WHAT TO PRODUCE: What lines in the records below mention "dropdown"? List them all.

BEGIN RECORDS FOR PROCESSING

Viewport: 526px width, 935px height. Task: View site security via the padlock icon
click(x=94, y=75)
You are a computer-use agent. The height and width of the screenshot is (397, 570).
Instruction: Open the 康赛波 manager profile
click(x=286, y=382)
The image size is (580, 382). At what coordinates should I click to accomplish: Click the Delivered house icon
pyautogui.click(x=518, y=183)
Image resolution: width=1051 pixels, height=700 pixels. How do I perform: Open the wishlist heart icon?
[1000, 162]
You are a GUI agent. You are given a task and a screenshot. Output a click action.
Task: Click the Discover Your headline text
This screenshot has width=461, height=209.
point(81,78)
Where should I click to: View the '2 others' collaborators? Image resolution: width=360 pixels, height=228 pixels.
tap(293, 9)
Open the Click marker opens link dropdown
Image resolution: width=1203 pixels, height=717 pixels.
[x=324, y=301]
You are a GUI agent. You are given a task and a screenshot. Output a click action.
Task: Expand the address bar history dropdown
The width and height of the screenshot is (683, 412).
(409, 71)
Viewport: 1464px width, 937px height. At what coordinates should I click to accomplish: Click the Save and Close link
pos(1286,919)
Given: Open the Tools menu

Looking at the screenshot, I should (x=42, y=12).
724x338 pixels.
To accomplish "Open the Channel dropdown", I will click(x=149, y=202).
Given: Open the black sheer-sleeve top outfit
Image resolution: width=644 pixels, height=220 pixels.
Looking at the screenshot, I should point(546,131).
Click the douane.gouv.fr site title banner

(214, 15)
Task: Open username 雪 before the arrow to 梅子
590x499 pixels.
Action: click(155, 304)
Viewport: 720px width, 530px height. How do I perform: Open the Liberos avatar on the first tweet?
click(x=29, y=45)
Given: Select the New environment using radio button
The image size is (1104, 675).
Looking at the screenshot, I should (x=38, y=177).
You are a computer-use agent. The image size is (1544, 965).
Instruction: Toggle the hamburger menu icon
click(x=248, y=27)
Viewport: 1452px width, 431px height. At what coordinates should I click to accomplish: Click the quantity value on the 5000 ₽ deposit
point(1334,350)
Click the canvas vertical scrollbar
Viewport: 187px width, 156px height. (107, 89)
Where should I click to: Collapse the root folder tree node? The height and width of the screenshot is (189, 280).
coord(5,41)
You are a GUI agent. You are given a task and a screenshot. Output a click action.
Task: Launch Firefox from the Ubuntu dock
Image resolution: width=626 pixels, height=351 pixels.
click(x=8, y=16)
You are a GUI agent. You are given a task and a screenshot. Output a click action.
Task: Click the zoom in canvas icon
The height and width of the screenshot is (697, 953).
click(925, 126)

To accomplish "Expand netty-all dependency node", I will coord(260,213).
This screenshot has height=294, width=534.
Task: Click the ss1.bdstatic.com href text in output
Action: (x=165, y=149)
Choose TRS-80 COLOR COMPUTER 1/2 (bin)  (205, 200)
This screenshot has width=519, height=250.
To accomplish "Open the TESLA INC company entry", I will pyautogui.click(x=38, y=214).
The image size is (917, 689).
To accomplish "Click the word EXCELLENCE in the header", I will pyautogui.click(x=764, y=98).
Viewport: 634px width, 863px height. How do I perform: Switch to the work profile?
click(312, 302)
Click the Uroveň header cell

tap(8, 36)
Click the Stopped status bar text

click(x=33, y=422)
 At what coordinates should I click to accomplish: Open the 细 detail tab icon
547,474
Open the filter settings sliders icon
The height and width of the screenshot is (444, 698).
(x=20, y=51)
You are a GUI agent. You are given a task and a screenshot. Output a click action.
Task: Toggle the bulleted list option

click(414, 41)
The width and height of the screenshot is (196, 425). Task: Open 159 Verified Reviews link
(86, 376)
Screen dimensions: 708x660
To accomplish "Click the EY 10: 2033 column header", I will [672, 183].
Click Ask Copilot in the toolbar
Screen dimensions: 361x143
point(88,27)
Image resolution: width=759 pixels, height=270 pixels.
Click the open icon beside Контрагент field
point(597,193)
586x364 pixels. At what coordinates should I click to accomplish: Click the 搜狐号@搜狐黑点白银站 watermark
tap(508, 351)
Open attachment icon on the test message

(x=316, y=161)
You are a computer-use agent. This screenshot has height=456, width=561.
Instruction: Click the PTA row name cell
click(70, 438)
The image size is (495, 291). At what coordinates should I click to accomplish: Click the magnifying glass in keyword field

END RECORDS FOR PROCESSING

RESPONSE:
Open the Click marker opens link dropdown
Task: Expand the address bar history dropdown
To accomplish "Open the Channel dropdown", I will click(x=149, y=202).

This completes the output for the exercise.